[BUG] HIGH: DIMACS max-flow reader uses file contents as scanf format string

[gkorland]

Summary

Severity: HIGH
Category: Format string bug / parser logic failure
Location: experimental/utility/LAGraph_DIMACSMaxFlowRead.c lines 84, 99, 125

Trigger

Any valid DIMACS max-flow file, e.g.:

p max 2 1
n 1 s
a 1 2 10

Root Cause

The parser calls scanf(buff, ...) where buff is a line read from the file. scanf reads from stdin and treats buff as the format string, not as the source of data.
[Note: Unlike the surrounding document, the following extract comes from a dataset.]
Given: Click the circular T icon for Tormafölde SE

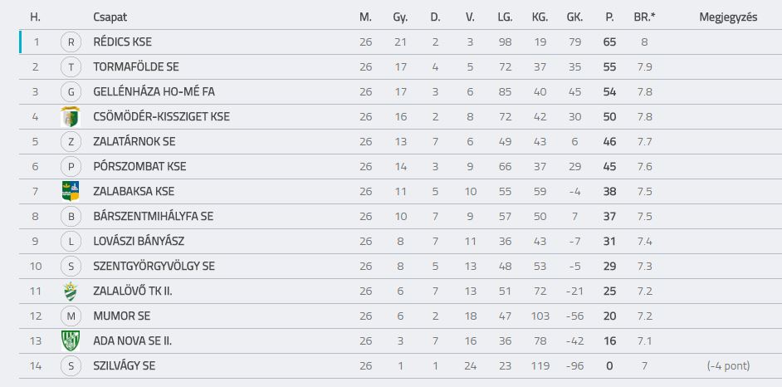Looking at the screenshot, I should 71,66.
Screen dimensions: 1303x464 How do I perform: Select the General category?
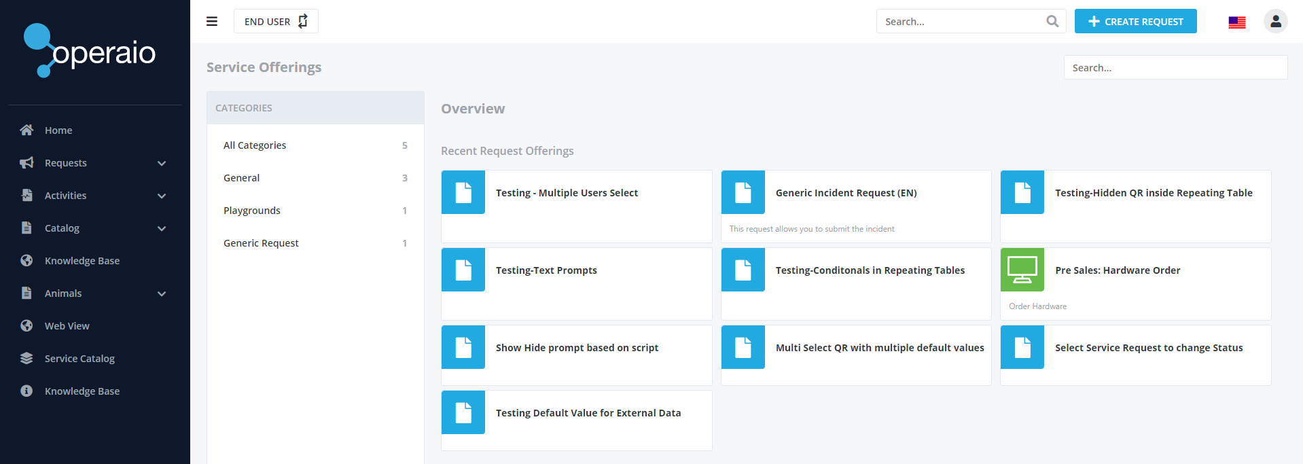click(x=242, y=178)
There are three distinct issues:

1. Line 84: scanf(buff, "p max %" PRIu64 " %" PRIu64, &n_nodes, &n_edges) — buff is used as the format string; should be sscanf.
2. Line 99: Passes which instead of &which for the %c conversion → undefined behavior.
3. Line 125: Declares w as GrB_Index (uint64_t) but uses %d/PRId32 format specifier → type mismatch UB.

// Line 84 — WRONG: buff is used as a format string, reads from stdin
int result = scanf(buff, "p max %" PRIu64 " %" PRIu64, &n_nodes, &n_edges);

// Should be:
int result = sscanf(buff, "p max %" PRIu64 " %" PRIu64, &n_nodes, &n_edges);

Proof / Trace

1. fgets reads "p max 2 1\n" into buff.
2. Line 84 calls scanf("p max 2 1\n", ...) — no conversion specifiers in buff, so zero values are assigned.
3. result != 2, so every valid DIMACS file is rejected.
4. If buff happens to contain % characters (valid in DIMACS comments), it controls the format string and causes undefined behavior.

Impact

The parser is completely non-functional for all valid DIMACS input. Files containing % in comment lines trigger format-string undefined behavior.

Suggested Fix

Replace all three scanf calls with sscanf. Fix the missing & on the which argument at line 99. Use a correctly-typed temporary for the parsed weight on line 125.